We always need the showdoc to export

fastai libraries

from fastai.vision.all import *

What is Style Transfer?

  • Feature Loss
    • Aka perception loss
  • Image Transformation network
    • Input images -> Output images
  • Pre-Trained Loss Network
    • Perceptual loss functions
      • A measurement of the differences in content and style between two images

alt text

Our Pre-Trained Network:

  • vgg-19:
    • Small CNN pre-trained on ImageNet
    • Only 19 layers deep
from torchvision.models import vgg19, vgg16
feat_net = vgg19(pretrained=True).features.cuda().eval()
Downloading: "https://download.pytorch.org/models/vgg19-dcbb9e9d.pth" to /root/.cache/torch/hub/checkpoints/vgg19-dcbb9e9d.pth

We'll get rid of the head and use the internal activations (and our generator model's loss). As a result, we want to set every layer to un-trainable

for p in feat_net.parameters(): p.requries_grad=False

We will be using feature detections that our model picks up, which is like our heatmaps generated for our Classification models

layers = [feat_net[i] for i in [1, 6, 11, 20, 29, 22]]; layers
[ReLU(inplace=True),
 ReLU(inplace=True),
 ReLU(inplace=True),
 ReLU(inplace=True),
 ReLU(inplace=True),
 ReLU(inplace=True)]

The outputs are ReLU layers.
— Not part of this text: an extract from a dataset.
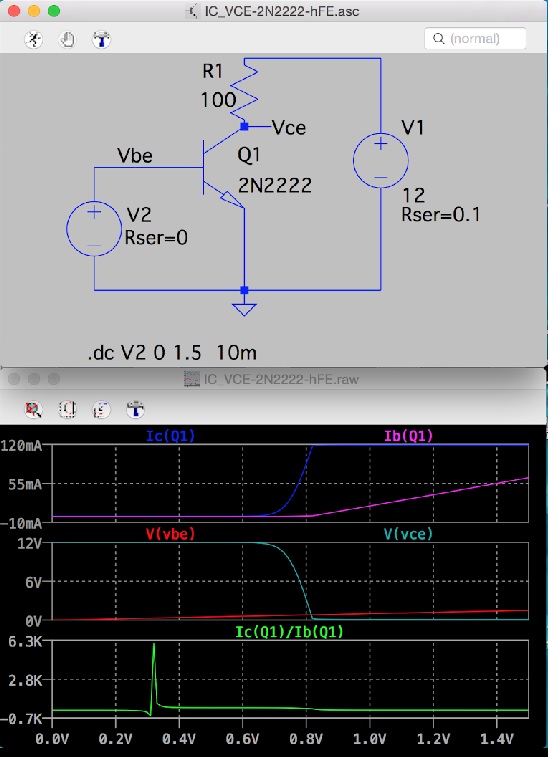Focus the (normal) search input field
Viewport: 550px width, 757px height.
coord(475,39)
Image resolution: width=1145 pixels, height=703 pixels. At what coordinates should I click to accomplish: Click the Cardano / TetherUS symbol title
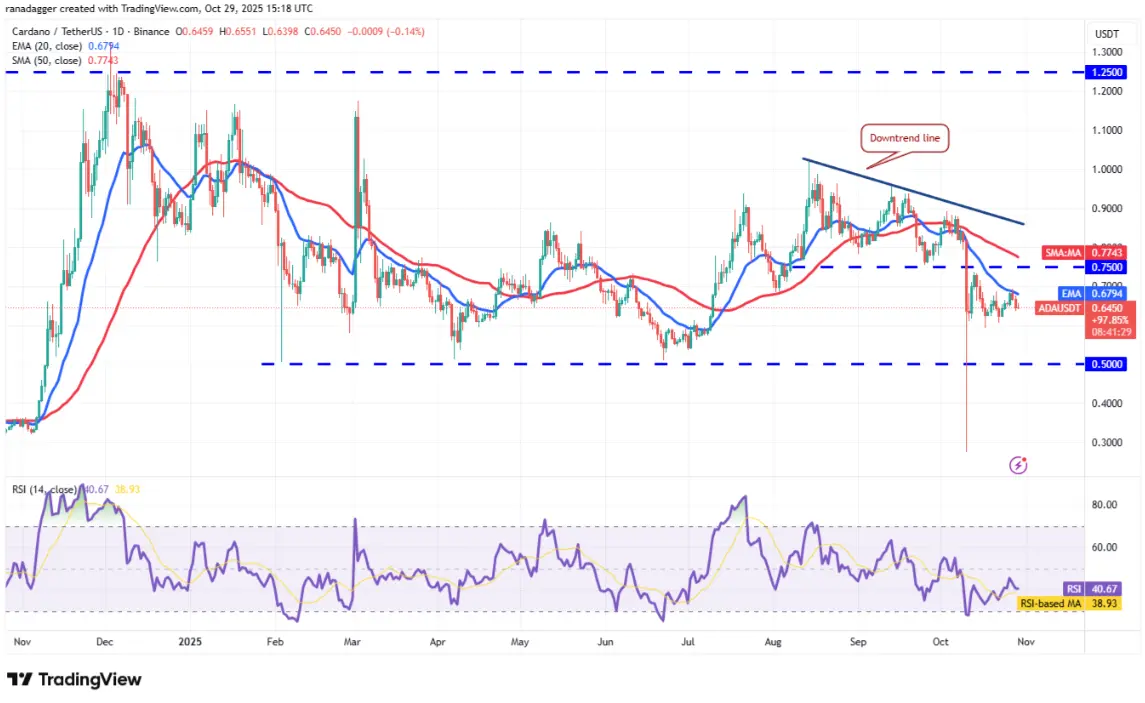click(91, 31)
Below is a configuration for the 16 and 19 models

_vgg_config = {
    'vgg16' : [1, 11, 18, 25, 20],
    'vgg19' : [1, 6, 11, 20, 29, 22]
}

Let's write a quick get_layers function to grab our network and the layers

def _get_layers(arch:str, pretrained=True):
  "Get the layers and arch for a VGG Model (16 and 19 are supported only)"
  feat_net = vgg19(pretrained=pretrained).cuda() if arch.find('9') > 1 else vgg16(pretrained=pretrained).cuda()
  config = _vgg_config.get(arch)
  features = feat_net.features.cuda().eval()
  for p in features.parameters(): p.requires_grad=False
  return feat_net, [features[i] for i in config]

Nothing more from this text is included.